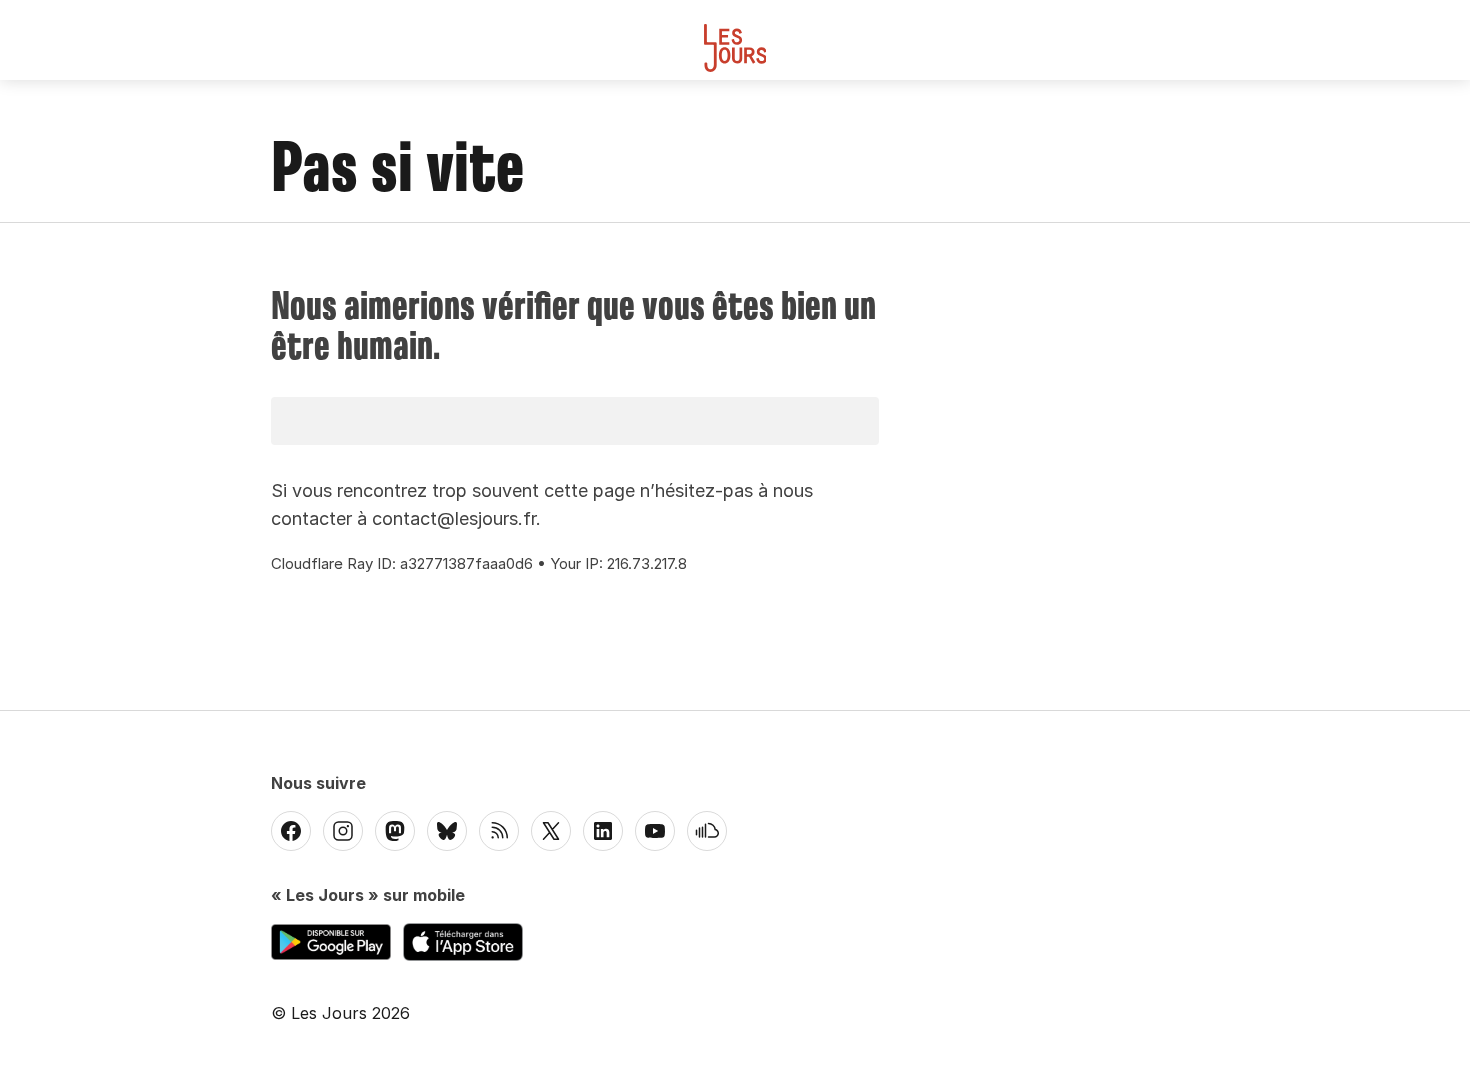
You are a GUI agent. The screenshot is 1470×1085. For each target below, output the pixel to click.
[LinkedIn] (603, 831)
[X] (551, 831)
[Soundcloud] (707, 831)
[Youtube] (655, 831)
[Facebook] (291, 831)
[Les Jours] (735, 48)
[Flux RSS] (499, 831)
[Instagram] (343, 831)
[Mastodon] (395, 831)
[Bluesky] (447, 831)
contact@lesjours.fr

★ ★ ★

_REQUIRED ACTION_: Write out the data word for word. Any picture is to be skipped.

_TASK RESULT_:
You are a GUI agent. The screenshot is 1470×1085. For each target below, output the pixel to click.
[LinkedIn] (603, 831)
[X] (551, 831)
[Soundcloud] (707, 831)
[Youtube] (655, 831)
[Facebook] (291, 831)
[Les Jours] (735, 48)
[Flux RSS] (499, 831)
[Instagram] (343, 831)
[Mastodon] (395, 831)
[Bluesky] (447, 831)
contact@lesjours.fr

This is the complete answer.